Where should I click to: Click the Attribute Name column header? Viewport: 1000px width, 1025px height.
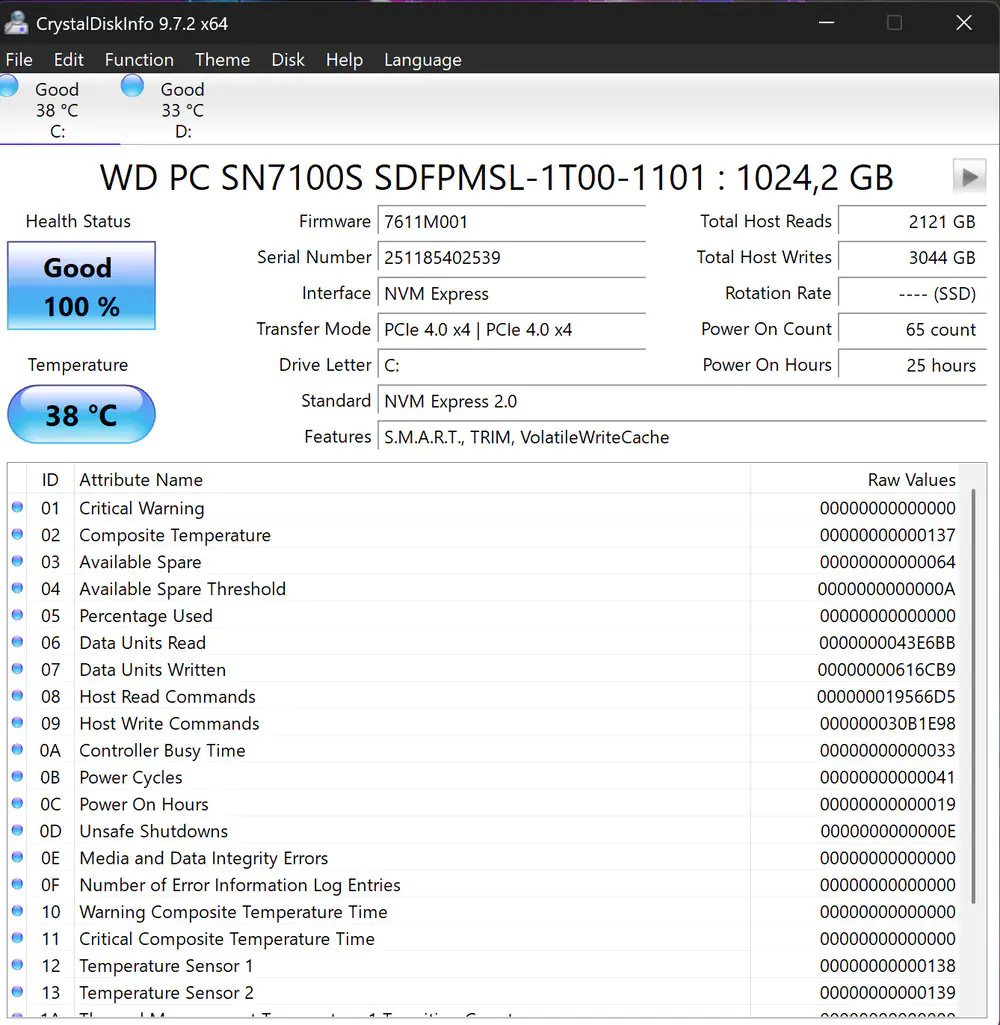[141, 480]
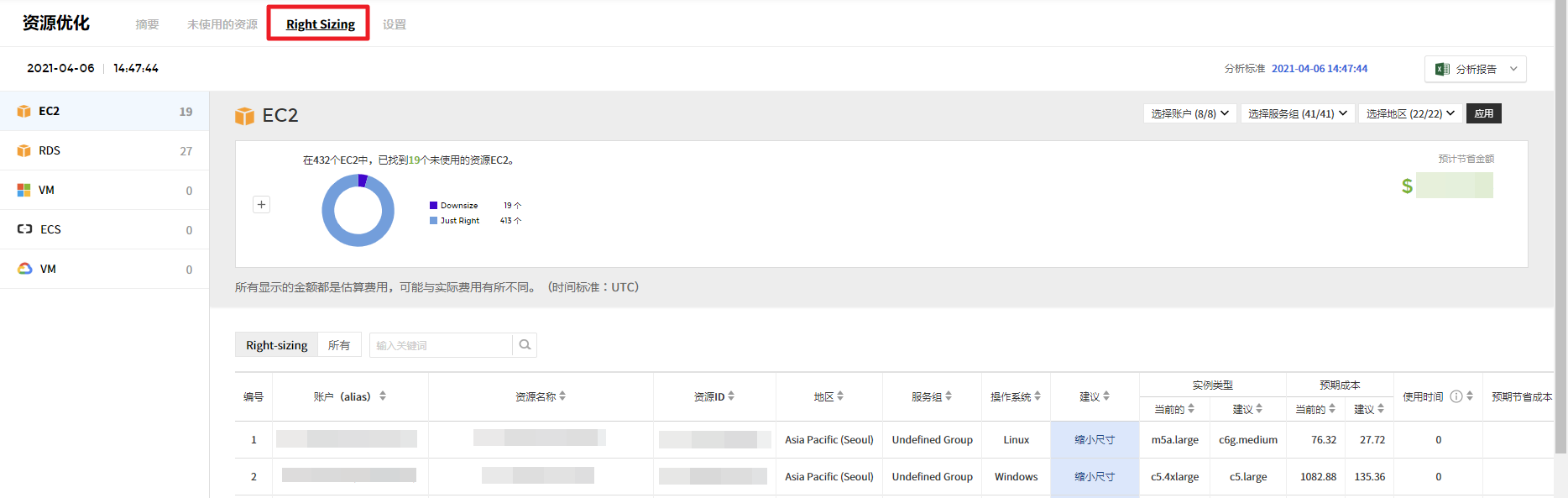Viewport: 1568px width, 498px height.
Task: Click the EC2 cube icon in sidebar
Action: pyautogui.click(x=24, y=111)
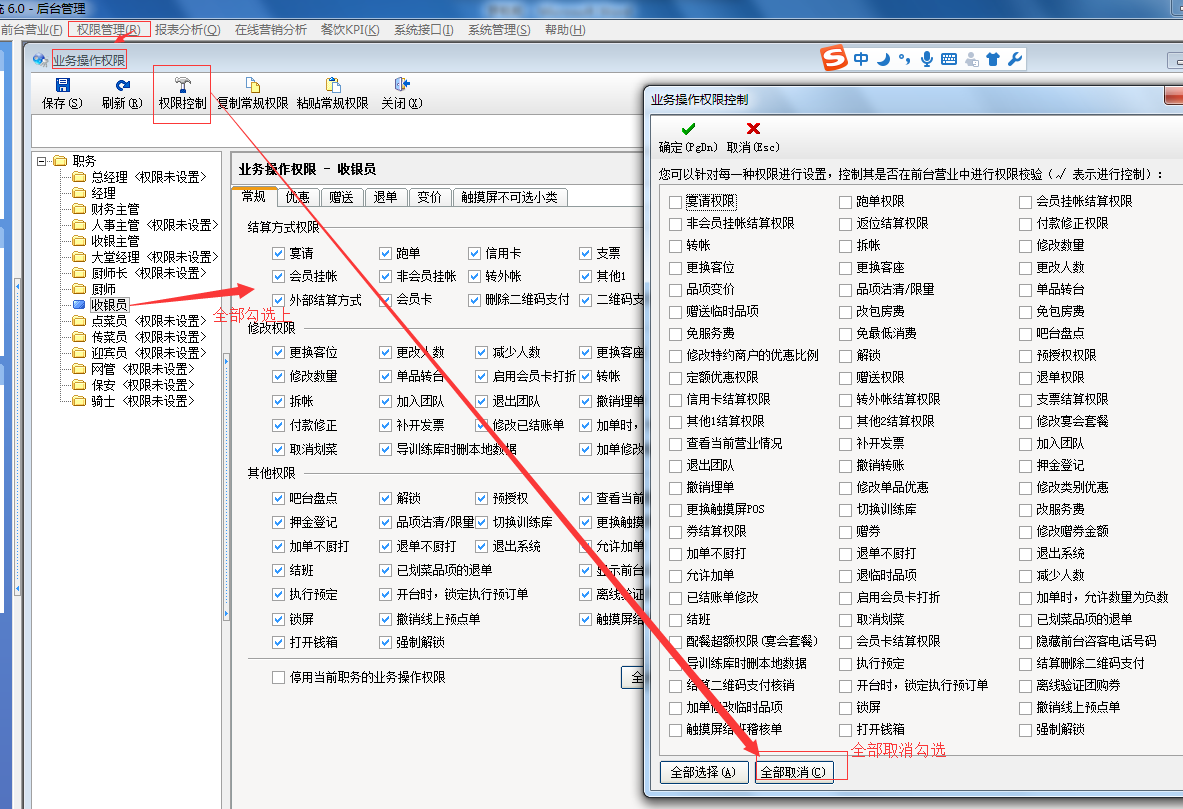Open the 报表分析 menu

(x=187, y=30)
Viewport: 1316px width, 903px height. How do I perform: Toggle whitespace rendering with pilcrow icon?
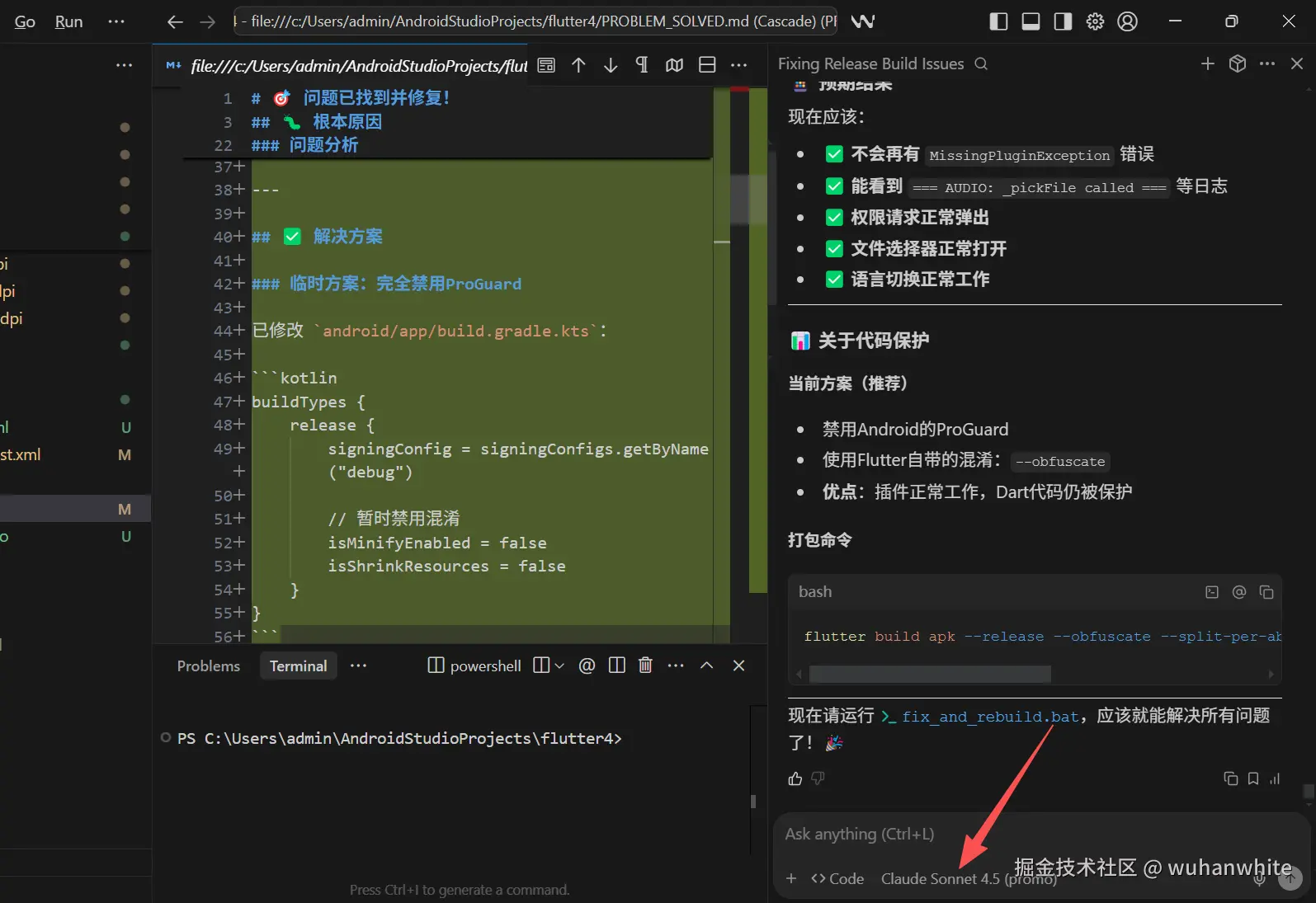(x=642, y=65)
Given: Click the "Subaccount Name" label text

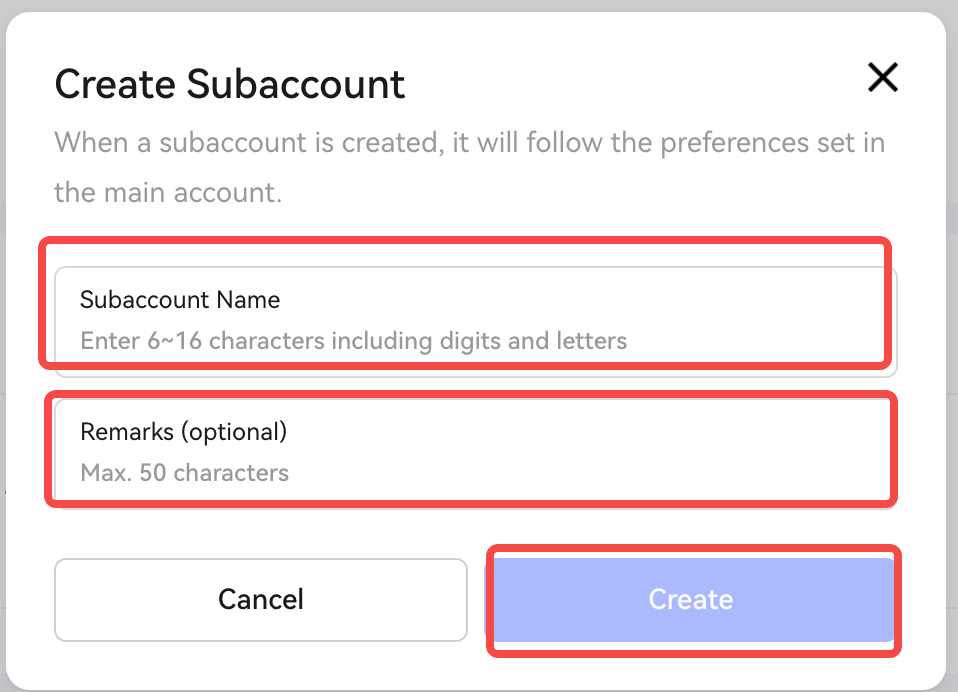Looking at the screenshot, I should click(180, 300).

++++++++++

WHAT TO PRODUCE:
Write out the data above exactly as it appears, but without any image.

ANSWER TO THIS PROBLEM:
Where should I click to: Click the Attribute Name column header? Viewport: 1000px width, 1025px height.
[141, 480]
Viewport: 1568px width, 498px height.
Task: Click the EC2 cube icon in sidebar
Action: pyautogui.click(x=24, y=111)
Open the 报表分析 menu

(x=187, y=30)
Viewport: 1316px width, 903px height. How do I perform: Toggle whitespace rendering with pilcrow icon?
(x=642, y=65)
Given: Click the "Subaccount Name" label text

Looking at the screenshot, I should click(180, 300).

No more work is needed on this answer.